DA Gauteng leader witnesses hell of Pretoria refugee centre
Refugees told of the abuse they suffer at the hands of security personnel and officials, while Moodey swears action against graft and fraud.
John Moodey, right, the provincial leader of the DA in Gauteng alongside Abel Tau, left, Ward 92 councillor, are seen arguing with security outside the Desmond Tutu Refugee Center in Pretoria where they and the media were being refused access in order to conduct a site visit, 11 June 2018, Pretoria. Picture: Jacques Nelles
Asylum seekers’ horror stories of being whipped, screamed at, robbed, and asked for bribes of R200 to R300 by security and officials at the Desmond Tutu Refugee Centre in Marabastad in Pretoria, shocked DA Gauteng leader John Moodey.
Moodey watched first-hand how bribe money was being paid at the gates of the centre. This was a clear “abuse of power and authority”, he said.
“There is no friendliness at all, it is as if people are being intimidated into silence.”
A Unisa student, who wants to remain anonymous, said in coming early to be in the front of the entrance queue, she was attacked by two knife-wielding men, dragged into the bushes, robbed of her phones and valuables and almost raped. This happened at 1am.
She was not offered any help when she walked into the centre, and had to sit, bruised and sore, until she could get her asylum papers and leave. She has been in SA since 2008, and said she could not even go home when her mother died due to her asylum status.
Many other refugees told of the abuse they suffer at the hands of security personnel and officials – and that money talks when you want to get inside the centre.
But security personnel denied it.
“We don’t even have batons, pepper spray or any objects to attack them with,” they said.
Moodey also found himself in the middle of an altercation with security guards who spoke down to him, touched, pushed, and barred him and Gauteng North regional chairperson Abel Tau, from entering the premises.
An argument broke out between Moodey and security personnel, after which Moodey and Tau literally forced their way in.
The duo were there to conduct an oversight inspection after receiving numerous complaints of bribery and corruption, intimidation and assault.

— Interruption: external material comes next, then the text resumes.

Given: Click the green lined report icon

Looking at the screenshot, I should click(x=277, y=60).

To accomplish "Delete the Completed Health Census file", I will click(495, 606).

“I was fuming, because I was looking at how people were herded in like cattle and being spoken to as if they were criminals in some prison facilities.
“These people have got rights.
“There is no friendliness, it is as if people are being intimidated into silence,” Moodey said in disgust.
He said he will be writing to the department of home affairs with the assistance of his colleague in parliament.
That the centre was being run like it is, while the centre’s manager was sitting in her office, is definitely something she is going to need to account for, he said.
“There will definitely be investigations taking place against quite a number of officials at this facility.
“They [the department] have a fraud and corruption unit that does investigations, and that is where I will be taking cases of fraud and corruption reported to me by asylum seekers,” Moodey said.